Décadas depois, atravessando o Atlântico e o Índico e sendo um pouco menos ignorante, aprendi com alguma surpresa que, perto de alguns braços sunitas, os xiitas até podiam ser razoáveis. Ou, para ser mais precisa, descobri que as narrativas e as famas das palavras encobrem realidades bem mais complexas.

O caso é que, em terras aparentemente longínquas, xiitas e sunitas brigam, sunitas e sunitas brigam, xiitas e sunitas e ocidentais brigam. Com o perdão da língua, todos brigam e se explodem mutuamente. Pois sobra para Torres Gêmeas, capitais europeias e aeroportos mundo afora. Sim, religião e dinheiro estão ligados e globalizados.

Em agosto de 2019, o EI-K, braço radical armado sunita, deixou quase cem mortos em um casamento xiita em Cabul. Explodindo-me eu explodo os outros. Xiitas não deveriam existir: não poderiam casar e formar famílias. Aliás, casamento, festa, riso, sexo, prazer também não deveriam existir, esses demônios “ocidentais”.

Em maio de 2020, com a mesma metodologia, fizeram um ataque terrorista a, pasmem, uma maternidade em um bairro xiita. Ou seja, xiitas não deveriam existir, casar nem reproduzir. Dos 25 mortos, 16 eram mães e bebês. Devemos matar dentro de nós a empatia e qualquer forma de identificação com o outro humano se queremos fazer a guerra santa ser vencedora. E isso vale para qualquer “guerra santa”: eu tenho que alcançar o estado máximo de desprendimento e te reduzir a nada, a rato exterminável. Desumanizo eu e você na mesma operação psíquica. Pratico um gesto desumano, contra um outro reduzido a não humano.

Em maio de 2021, este ano, mataram dezenas de pessoas de um bairro xiita e pobre de Cabul, num ataque a uma escola de meninas. O que estou precisando afirmar? Xiitas, e particularmente mulheres, não deveriam existir, casar, fazer sexo e muito menos falar, pensar e estudar. Odeio mulheres. Cubro seus corpos, dinamito suas escolas, suas cabeças e calo suas bocas.

O terror na verdade é o medo aterrorizado da mulher, do feminino, do diferente, da alteridade. Luto contra o outro que no fundo desejo, temo e invejo.

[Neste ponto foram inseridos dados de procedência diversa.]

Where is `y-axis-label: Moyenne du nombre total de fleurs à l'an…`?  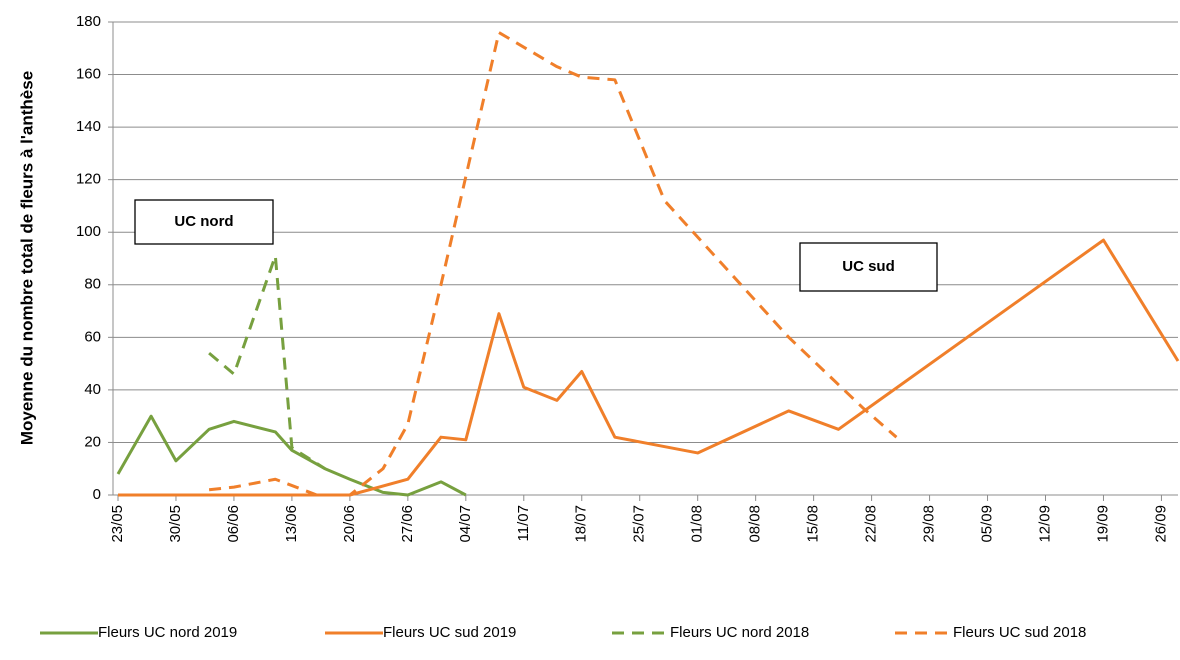
y-axis-label: Moyenne du nombre total de fleurs à l'an… is located at coordinates (26, 258).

Sim, desejo a mulher e desejo a liberdade. Desejo a festa, o consumo, a potência, Eros e muitos aspectos da vida ocidental. E não quero me ver como excluído de tudo isso. Mas não posso ser infiel, fraco nem vulnerável. Faço força todos os dias para me manter na linha dura e protetora da minha fé. Não posso duvidar de Deus, da Pátria, da Família. Do Islã. De todas as causas escritas assim mesmo, em letras maiúsculas, álibis do Bem.

EI-K e Talibã, sunitas e armados, são só facetas de um vasto mosaico. Grupos de todo o mundo disputam capital, território e a primazia da pureza. Lutam contra os que não são guerreiros tão santos e tão radicais quanto se deveria ser. Eu preciso me acreditar do lado do verdadeiro bem e de seus profetas. Você é herege e está negociando com o inimigo russo, com o inimigo americano, com o Ocidente corrupto, com o partido ladrão.

O detalhe é que não confiamos mais em patriarcas. E as mulheres querem estudar e tudo o mais. Compreenderam que são sujeitos, e não objetos. E todos os excluídos estão compreendendo a mesma coisa. Não vai dar para retroagir. O que chamamos de democracia é a consciência de nosso direito de existir.

Pense bem em nome do que, no fundo, você vai matar, morrer ou sair às ruas nos próximos tempos.